*What to work on*.
Please return every line from the entries that has the string "agent" in it.

*Records for this task*.
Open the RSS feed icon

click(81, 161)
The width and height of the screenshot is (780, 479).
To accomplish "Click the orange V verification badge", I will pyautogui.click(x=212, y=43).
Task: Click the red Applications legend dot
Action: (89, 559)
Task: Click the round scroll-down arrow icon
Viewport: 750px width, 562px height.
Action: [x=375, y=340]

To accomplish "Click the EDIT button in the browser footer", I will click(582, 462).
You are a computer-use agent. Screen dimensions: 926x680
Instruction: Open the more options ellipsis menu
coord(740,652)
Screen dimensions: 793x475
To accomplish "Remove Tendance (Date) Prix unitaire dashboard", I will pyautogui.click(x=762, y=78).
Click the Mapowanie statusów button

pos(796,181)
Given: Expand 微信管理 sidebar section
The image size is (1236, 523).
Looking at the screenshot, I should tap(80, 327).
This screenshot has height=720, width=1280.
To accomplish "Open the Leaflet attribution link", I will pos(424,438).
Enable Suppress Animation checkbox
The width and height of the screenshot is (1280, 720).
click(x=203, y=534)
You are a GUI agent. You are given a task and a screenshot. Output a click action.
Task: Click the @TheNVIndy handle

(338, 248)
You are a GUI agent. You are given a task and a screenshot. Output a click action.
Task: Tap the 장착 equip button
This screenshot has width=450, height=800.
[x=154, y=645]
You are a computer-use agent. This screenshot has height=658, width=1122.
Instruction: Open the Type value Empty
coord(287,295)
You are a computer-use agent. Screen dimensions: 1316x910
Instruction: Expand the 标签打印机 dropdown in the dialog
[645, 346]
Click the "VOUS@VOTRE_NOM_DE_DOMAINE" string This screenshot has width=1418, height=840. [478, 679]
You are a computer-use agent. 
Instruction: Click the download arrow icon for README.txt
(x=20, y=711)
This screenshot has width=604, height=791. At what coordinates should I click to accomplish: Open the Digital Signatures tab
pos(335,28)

*Solution*.
You are a computer-use agent. Screen dimensions: 926x680
You are a GUI agent. You are given a task and a screenshot. Output a click action.
You are a GUI agent. You are given a task and a screenshot. Output a click action.
You are a computer-use agent. This screenshot has height=658, width=1122.
You are a computer-use agent. Screen dimensions: 1316x910
You are a computer-use agent. 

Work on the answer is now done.